With a total of five published books, Samanta Schewblin is an acclaimed an oft-nominated powerhouse known for exploring the creepy and distributing aspects of humanity we often want to ignore. Her newest short story collection "Seven Empty Houses" examines, through seven strange stories, the idea of “home”. These stories will unnerve so much you won’t be able to stop thinking about them long after you’ve set the book down.

'A Woman of Endurance' by Dahlma Llanos-Figueroa

This historical fiction novel set in the 19th century centers the Atlantic slave trade in Puerto Rico through the cruel journey, Pola, the main character, encounters when she is captured and sold to birth future enslaved children. Though the novel centers heavier topics, its core themes are the endurance of the human spirit and its healing, as the title suggests.

'My Boy Will Die of Sorrow: A Memoir of Immigration from the Front Lines' by Efrén C. Olivares

For those that read "Solito" by Javier Zamora, a Read with Jenna book pick this past month, and are looking for a book to read next, "My Boy Will Die of Sorrow" gives added context to the plight immigrants endure once placed within the U.S. Customs and Border Protection system. As a human rights lawyer, Olivares weaves in a few stories from the hundreds of immigrant families he represented under Zero Tolerance, which separated thousands of children from their parents once they were taken into custody at the U.S. Mexico border. Sharing his own family’s separation story when he was a child who was later able to migrate with his family to join his father in the U.S, Olivares breaks down the level of emotional and traumatic journey’s with care and empathy, that so many immigrant families have endured.

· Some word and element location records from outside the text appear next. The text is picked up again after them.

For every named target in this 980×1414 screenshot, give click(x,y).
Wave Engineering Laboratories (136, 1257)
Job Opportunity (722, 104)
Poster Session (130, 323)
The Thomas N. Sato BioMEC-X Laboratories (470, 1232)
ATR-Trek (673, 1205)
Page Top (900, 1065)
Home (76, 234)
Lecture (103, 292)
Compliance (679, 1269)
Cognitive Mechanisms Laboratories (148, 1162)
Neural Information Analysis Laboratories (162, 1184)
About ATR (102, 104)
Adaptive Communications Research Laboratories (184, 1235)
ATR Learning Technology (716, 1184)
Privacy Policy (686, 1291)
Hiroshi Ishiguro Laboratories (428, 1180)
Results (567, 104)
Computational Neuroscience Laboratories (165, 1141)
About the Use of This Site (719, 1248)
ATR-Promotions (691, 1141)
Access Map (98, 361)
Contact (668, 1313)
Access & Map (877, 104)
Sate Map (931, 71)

'The Wedding Crasher' by Mia Sosa

There are rom-coms and then there are Mia Sosa’s rom-coms, which is exactly what you’ll hear from readers who’ve read this USA Today’s bestselling novel "The Worst Best Man." "The Wedding Crasher" delivers on all the will-they-won’t-they feels rom coms normally give us when Solange and her cousin accidentally interfere during a random couple’s wedding day. The groom sees this as a blessing and his out from possibly making a terrible decision. However when he learns that he might not get a job assignment needed to claim a promotion without a significant other, he pretends that he is in love with Solange. So Solange and the groom, Dean, embark into a phony relationship. Along the way they begin to notice things might not be as fake as they seem.

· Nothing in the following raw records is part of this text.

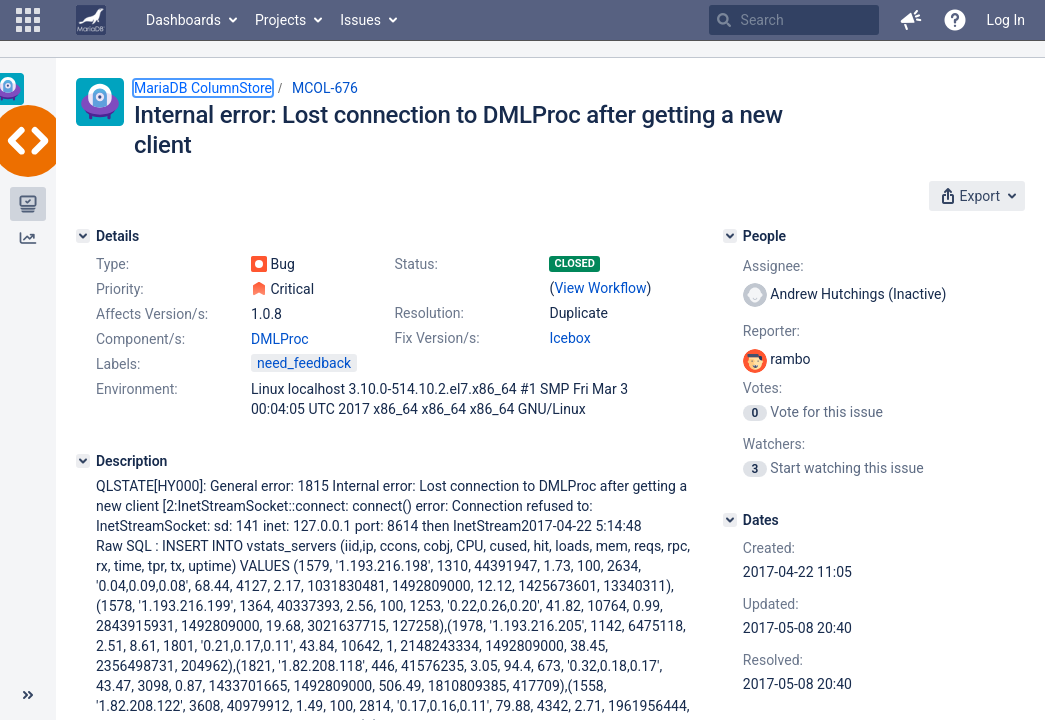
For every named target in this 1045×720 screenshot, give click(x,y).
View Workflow (600, 288)
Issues (360, 20)
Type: (112, 264)
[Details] (83, 236)
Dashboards (183, 20)
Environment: (137, 389)
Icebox (569, 338)
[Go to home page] (91, 20)
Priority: (120, 289)
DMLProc (280, 339)
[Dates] (730, 520)
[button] (28, 20)
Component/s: (140, 339)
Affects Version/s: (152, 314)
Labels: (118, 364)
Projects (280, 20)
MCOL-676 (325, 88)
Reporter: (771, 331)
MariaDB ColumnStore (203, 88)
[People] (730, 236)
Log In (1006, 20)
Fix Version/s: (436, 338)
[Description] (83, 461)
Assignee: (773, 266)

'Monarca' by Leopoldo Gout and Eva Aridjis

In this illustrated fable, a Mexican American girl suddenly changes into a monarch butterfly on her 13th birthday. The reader is pulled into monarch butterflies’ great migration journey from northeastern North America to the forests of southwestern Mexico. In doing so, we learn about the ways in which climate change and humanity’s lack of concern about the smallest of beings can easily destroy the delicate ecosystems around us. Insightful and with stunning images, this novel includes helpful tips on how we can better interact, care and protect our environment.

'Where There Was Fire' by John Manuel Arias

This big-hearted family novel, set in Costa Rica and moves between 1968 and the mid-1900s, centers around a mother-daughter estrangement. Teresa Cepeda Valverde’s family is changed by a lethal fire. The novel unfolds an attempt at piecing together what truly was at the root of the fracture and demise of her family. John Manuel Arias’ debut novel is vivid and rich with the ways in which external pressures often assist in breaking families apart.

'Bad Girls' by Camila Sosa Villada

Author Camila Sosa Villada draws from her previous experiences as a sex worker, street vendor and hourly maid in Argentina to write a beautifully nuanced story that centers a community of trans sex workers. This vibrant trans coming-of-age story illustrates the power, comfort and protection the community can provide.

'The Family Izquierdo' by Rubén Degollado

A troubled family unearths a strange object in the backyard of their family home and so unfolds the story of the Izquierdo family and the three generations pulled together by genetics and a possible curse placed upon them by a jealous neighbor. This family sage is at its core an exploration of love, forgiveness, loss and faith.